Chapter 3

Fallior

BASTIEN

Death would be the easier option, all things considered, but my brother was right.

It was my responsibility to lead the army and hold the boundary between the Unified Territories and the Lawless Lands.

Hector and Chastity, the leaders of Light and Dark beyond our borders, were closer than ever to accepting terms of protection.

But the situation was tenuous. Factions inside the covens still didn’t trust vampires, and it required a skilled negotiator.
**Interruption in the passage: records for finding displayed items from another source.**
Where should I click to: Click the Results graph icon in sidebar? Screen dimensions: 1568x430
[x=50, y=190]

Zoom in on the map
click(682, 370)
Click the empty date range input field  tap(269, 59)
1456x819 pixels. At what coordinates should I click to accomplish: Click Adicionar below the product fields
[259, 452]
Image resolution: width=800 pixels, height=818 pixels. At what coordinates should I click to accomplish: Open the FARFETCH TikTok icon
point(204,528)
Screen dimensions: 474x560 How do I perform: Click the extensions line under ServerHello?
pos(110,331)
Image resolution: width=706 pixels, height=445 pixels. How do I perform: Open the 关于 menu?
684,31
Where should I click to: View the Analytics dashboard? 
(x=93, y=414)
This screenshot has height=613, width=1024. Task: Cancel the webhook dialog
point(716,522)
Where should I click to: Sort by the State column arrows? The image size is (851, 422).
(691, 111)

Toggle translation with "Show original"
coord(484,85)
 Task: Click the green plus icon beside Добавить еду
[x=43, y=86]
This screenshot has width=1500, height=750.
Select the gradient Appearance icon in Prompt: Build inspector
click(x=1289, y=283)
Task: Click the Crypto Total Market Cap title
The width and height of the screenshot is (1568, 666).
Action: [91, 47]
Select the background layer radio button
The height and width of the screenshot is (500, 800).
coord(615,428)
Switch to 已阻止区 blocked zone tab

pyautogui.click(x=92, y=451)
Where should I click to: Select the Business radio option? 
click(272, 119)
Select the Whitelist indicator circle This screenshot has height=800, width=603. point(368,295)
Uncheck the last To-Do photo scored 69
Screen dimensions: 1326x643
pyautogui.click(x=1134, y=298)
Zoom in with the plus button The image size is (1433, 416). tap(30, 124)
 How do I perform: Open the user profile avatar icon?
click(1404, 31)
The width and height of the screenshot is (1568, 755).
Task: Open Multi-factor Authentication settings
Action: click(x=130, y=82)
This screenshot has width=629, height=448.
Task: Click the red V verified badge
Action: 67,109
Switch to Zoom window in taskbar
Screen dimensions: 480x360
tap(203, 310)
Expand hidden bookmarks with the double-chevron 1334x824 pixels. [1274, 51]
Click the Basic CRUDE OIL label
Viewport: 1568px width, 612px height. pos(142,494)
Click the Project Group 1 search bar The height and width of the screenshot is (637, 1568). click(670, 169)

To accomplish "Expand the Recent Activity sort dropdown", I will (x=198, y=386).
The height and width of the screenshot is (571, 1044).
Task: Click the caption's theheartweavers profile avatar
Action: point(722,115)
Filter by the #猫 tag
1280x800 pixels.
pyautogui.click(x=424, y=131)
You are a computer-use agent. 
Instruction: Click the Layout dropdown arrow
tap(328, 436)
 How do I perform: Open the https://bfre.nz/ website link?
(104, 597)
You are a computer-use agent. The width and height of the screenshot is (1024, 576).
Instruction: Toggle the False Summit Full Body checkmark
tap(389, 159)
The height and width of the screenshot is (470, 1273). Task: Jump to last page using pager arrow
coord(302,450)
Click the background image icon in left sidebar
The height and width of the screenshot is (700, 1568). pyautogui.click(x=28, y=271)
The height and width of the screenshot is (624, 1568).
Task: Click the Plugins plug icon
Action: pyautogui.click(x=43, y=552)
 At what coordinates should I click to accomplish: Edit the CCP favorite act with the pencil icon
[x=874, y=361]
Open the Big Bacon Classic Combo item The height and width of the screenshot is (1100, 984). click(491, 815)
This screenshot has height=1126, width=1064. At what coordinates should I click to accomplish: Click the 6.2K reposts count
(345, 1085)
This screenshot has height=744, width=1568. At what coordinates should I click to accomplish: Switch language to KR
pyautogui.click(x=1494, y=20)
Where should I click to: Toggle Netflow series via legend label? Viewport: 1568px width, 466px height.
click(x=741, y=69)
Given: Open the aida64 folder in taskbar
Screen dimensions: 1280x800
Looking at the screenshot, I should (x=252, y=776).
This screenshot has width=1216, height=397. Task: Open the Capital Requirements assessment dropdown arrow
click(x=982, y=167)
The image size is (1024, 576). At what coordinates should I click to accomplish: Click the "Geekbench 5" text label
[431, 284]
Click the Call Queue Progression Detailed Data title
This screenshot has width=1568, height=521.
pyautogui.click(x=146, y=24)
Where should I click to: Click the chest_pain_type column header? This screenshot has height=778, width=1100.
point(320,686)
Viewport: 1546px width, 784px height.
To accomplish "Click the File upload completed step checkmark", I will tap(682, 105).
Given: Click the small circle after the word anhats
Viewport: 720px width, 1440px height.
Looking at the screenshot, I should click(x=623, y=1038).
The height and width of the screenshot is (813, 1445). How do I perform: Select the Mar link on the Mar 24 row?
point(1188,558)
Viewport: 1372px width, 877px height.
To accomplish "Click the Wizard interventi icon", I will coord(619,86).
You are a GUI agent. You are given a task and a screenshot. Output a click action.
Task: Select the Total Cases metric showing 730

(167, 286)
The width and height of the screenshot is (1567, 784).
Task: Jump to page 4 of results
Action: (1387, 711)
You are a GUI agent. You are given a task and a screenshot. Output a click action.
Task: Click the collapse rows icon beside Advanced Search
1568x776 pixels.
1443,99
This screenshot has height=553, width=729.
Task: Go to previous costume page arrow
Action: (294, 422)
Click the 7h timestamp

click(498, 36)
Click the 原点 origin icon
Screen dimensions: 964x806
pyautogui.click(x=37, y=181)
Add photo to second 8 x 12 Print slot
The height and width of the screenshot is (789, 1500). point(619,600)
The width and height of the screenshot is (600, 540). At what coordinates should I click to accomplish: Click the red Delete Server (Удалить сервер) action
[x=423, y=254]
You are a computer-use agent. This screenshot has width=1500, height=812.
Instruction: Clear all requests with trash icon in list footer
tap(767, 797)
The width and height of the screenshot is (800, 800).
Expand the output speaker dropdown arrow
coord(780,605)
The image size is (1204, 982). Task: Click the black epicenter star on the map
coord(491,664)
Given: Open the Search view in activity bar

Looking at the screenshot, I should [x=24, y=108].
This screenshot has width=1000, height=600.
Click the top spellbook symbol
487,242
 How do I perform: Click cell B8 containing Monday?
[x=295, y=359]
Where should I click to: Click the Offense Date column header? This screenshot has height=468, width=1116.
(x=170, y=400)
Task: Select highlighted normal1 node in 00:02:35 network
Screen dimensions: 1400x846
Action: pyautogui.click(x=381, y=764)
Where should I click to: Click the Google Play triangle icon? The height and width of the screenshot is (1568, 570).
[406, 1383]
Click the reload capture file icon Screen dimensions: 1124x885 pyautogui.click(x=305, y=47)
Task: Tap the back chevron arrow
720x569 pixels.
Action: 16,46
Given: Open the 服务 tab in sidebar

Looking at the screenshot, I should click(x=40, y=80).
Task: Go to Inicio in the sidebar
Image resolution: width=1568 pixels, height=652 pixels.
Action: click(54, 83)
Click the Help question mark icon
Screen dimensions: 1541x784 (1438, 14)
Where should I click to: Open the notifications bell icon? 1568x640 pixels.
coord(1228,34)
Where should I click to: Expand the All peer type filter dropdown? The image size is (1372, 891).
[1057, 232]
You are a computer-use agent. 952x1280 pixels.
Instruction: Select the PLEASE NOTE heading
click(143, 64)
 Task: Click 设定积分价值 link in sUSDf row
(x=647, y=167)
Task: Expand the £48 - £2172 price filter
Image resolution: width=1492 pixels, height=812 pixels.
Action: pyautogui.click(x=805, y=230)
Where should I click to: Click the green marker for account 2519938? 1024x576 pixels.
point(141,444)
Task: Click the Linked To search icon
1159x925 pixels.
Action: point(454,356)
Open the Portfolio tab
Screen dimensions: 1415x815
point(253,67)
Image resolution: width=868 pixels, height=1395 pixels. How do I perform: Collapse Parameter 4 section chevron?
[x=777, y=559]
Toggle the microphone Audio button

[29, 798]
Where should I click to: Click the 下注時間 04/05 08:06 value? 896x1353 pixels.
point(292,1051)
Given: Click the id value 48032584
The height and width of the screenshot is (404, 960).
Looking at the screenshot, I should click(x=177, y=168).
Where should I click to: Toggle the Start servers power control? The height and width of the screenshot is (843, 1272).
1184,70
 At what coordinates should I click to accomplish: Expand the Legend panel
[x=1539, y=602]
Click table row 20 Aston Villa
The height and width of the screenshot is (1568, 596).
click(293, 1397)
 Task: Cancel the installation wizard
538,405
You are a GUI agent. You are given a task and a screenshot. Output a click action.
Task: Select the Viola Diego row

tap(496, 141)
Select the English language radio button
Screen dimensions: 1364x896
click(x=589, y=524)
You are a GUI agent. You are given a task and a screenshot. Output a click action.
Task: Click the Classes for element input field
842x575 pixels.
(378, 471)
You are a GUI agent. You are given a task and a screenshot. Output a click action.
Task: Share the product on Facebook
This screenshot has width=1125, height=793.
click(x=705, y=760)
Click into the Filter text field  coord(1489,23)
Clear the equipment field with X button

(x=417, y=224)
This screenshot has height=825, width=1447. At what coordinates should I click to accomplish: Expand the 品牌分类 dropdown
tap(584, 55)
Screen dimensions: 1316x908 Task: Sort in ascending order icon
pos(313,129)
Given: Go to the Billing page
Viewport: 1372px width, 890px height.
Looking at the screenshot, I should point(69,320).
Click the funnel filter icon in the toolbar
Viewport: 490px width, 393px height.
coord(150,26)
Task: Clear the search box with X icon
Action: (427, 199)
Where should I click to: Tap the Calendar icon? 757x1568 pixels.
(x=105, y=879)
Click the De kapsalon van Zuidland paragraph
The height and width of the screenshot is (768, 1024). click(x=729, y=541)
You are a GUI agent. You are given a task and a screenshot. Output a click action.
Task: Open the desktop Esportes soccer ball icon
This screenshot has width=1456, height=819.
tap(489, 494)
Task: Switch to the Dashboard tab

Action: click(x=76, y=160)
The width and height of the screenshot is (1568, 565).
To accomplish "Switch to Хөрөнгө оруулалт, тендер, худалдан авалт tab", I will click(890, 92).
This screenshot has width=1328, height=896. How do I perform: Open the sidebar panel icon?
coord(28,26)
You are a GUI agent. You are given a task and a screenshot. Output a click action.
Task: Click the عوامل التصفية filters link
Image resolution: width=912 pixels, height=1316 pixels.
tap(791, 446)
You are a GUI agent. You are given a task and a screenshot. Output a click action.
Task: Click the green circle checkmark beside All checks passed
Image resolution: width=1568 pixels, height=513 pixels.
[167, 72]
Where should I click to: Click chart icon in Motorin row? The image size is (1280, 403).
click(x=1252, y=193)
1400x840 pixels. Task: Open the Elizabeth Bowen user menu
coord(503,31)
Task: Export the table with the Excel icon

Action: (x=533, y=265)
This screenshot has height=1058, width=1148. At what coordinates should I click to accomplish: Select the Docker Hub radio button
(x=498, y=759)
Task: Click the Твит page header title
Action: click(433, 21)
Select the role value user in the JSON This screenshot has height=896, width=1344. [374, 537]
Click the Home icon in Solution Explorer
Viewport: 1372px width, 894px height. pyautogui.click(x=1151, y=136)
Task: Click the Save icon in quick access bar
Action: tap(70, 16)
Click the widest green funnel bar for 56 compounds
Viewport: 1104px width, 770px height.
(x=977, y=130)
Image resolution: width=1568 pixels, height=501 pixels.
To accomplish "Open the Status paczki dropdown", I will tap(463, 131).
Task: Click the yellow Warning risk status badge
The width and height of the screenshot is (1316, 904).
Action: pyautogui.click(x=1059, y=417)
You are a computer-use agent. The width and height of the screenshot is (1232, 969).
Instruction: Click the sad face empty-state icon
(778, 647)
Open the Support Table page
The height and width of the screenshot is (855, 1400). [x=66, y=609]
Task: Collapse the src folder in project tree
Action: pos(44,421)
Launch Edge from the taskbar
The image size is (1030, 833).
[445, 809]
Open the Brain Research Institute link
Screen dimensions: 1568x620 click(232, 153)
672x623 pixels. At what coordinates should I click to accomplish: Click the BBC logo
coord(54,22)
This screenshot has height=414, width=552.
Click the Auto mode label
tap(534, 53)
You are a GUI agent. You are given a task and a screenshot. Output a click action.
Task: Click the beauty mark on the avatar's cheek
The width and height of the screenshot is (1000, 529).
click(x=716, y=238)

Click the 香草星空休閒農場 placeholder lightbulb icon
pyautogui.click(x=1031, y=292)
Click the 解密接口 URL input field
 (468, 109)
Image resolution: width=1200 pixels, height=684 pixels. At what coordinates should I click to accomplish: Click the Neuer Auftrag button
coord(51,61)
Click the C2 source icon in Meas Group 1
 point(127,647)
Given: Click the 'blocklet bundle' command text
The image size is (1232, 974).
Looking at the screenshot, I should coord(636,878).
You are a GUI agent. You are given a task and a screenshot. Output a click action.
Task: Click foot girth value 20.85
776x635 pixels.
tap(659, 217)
After centuries of diplomacy, I wasn’t about to hand ownership of my castle to my whelp of a nephew, Tyson.

I had to overcome the problem this woman presented.

I’d been mateless for centuries. Now, five hundred years later, she appeared.

It all seemed too suspicious, but Marius wasn’t listening to reason.

A year would go by in a blink, and if I kept her at arm’s length, I could get through this and move on with my life. The pull of a mate bond couldn’t be as strong as my free will.

The one benefit I could see was that she didn’t appear to know who she was to me.

And neither did my brother. Thankfully. While we’d once been as close as true brothers, we’d drifted further apart over the centuries.

As the High Prince, his job was to rule and play nice with nobles.

Mine was to hold the line between our people and the terror that reigned beyond it.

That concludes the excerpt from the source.